* [Activity]
Write out, exactly as they stand, the line containing "Switch to the HelloWorldAction.java tab" and all subsequent lines up to and including the final line of the records.

START Data shown

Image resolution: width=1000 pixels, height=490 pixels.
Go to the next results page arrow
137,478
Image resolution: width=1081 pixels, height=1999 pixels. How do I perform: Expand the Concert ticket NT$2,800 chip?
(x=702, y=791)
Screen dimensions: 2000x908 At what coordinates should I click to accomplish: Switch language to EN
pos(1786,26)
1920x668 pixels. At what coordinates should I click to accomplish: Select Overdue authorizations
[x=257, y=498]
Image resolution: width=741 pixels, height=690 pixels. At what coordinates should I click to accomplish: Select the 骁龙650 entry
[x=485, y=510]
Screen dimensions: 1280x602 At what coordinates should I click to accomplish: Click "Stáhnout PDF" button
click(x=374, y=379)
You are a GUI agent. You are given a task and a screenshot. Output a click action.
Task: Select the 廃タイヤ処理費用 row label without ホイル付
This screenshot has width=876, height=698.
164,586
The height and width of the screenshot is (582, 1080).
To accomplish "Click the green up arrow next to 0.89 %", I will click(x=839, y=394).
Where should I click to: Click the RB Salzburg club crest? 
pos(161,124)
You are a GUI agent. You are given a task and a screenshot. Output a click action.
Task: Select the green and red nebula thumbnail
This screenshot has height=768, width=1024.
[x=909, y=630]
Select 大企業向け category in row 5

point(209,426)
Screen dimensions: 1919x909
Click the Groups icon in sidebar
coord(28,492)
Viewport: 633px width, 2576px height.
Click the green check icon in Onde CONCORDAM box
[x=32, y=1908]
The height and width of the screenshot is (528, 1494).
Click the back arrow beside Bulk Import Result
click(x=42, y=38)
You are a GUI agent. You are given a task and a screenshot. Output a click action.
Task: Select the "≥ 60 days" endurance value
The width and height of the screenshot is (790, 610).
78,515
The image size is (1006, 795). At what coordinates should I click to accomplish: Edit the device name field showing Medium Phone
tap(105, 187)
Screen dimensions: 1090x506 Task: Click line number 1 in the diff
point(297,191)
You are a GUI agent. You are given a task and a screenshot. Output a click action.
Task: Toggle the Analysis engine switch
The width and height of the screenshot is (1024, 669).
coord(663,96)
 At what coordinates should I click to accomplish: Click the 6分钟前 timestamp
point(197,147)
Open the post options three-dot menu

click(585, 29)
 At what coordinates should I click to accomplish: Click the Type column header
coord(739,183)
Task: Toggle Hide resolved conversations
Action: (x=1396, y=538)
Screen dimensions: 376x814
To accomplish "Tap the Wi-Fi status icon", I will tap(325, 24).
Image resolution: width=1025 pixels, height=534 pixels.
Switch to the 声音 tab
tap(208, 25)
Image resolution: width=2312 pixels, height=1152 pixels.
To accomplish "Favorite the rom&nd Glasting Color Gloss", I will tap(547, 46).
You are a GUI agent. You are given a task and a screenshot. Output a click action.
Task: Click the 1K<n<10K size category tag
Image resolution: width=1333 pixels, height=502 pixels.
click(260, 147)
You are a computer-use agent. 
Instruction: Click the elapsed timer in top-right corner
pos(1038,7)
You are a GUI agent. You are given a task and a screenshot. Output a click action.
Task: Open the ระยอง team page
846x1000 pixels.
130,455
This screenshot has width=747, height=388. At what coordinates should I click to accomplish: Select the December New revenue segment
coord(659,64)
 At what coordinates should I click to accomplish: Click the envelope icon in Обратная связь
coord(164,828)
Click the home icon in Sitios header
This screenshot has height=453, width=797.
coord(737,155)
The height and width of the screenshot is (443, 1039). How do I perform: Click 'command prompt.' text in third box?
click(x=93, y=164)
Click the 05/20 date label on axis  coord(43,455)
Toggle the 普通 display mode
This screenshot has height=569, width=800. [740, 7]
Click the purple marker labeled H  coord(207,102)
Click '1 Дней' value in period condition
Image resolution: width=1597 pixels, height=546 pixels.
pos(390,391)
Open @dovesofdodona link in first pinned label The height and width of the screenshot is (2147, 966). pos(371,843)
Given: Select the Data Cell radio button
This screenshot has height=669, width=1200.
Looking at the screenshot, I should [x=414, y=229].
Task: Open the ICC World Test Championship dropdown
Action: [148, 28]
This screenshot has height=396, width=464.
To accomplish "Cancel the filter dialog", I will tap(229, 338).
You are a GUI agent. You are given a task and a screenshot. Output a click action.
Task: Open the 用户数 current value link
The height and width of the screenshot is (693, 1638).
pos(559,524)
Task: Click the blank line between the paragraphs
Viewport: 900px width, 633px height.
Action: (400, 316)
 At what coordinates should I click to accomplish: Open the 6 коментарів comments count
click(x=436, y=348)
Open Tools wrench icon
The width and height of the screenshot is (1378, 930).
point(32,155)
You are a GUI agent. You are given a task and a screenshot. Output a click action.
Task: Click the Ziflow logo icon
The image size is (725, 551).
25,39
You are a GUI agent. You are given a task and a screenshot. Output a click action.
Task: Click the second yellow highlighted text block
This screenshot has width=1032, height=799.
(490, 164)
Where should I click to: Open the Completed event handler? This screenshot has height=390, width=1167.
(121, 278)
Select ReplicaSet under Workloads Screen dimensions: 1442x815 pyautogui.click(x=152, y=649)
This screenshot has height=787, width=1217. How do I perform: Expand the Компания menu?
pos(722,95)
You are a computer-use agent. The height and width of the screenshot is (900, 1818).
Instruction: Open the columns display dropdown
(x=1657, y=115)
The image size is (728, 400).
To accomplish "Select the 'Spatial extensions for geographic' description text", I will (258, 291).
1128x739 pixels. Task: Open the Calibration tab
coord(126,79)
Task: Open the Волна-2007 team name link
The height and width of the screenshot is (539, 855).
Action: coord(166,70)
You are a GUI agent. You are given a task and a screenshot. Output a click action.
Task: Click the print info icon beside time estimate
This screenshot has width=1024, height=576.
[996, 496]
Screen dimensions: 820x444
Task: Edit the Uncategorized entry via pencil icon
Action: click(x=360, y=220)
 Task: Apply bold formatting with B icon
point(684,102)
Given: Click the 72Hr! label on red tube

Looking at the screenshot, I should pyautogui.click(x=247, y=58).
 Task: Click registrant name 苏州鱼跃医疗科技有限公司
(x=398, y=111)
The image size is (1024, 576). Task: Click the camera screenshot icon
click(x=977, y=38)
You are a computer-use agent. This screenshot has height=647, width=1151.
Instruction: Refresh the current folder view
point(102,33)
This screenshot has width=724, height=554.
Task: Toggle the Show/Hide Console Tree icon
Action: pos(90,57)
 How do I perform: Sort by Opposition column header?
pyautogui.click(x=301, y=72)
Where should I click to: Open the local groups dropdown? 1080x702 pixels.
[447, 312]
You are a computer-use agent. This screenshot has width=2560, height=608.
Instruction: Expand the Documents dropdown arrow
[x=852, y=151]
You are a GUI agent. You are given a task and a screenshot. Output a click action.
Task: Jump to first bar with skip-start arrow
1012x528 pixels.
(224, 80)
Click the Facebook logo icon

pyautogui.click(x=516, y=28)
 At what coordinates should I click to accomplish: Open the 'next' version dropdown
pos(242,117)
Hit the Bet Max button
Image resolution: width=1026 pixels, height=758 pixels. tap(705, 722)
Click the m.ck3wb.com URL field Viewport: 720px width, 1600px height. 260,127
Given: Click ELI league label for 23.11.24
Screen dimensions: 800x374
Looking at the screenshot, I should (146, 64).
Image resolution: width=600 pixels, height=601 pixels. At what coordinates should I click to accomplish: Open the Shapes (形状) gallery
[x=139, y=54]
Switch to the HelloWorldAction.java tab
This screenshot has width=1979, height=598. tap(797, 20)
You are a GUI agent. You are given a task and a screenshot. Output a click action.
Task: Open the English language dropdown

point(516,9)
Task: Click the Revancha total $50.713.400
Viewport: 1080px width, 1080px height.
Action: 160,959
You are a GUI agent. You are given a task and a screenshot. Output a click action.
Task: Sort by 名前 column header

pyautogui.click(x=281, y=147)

END Data shown

* [Solution below]
Switch to the HelloWorldAction.java tab
This screenshot has width=1979, height=598. tap(797, 20)
You are a GUI agent. You are given a task and a screenshot. Output a click action.
Task: Open the English language dropdown

point(516,9)
Task: Click the Revancha total $50.713.400
Viewport: 1080px width, 1080px height.
Action: 160,959
You are a GUI agent. You are given a task and a screenshot. Output a click action.
Task: Sort by 名前 column header

pyautogui.click(x=281, y=147)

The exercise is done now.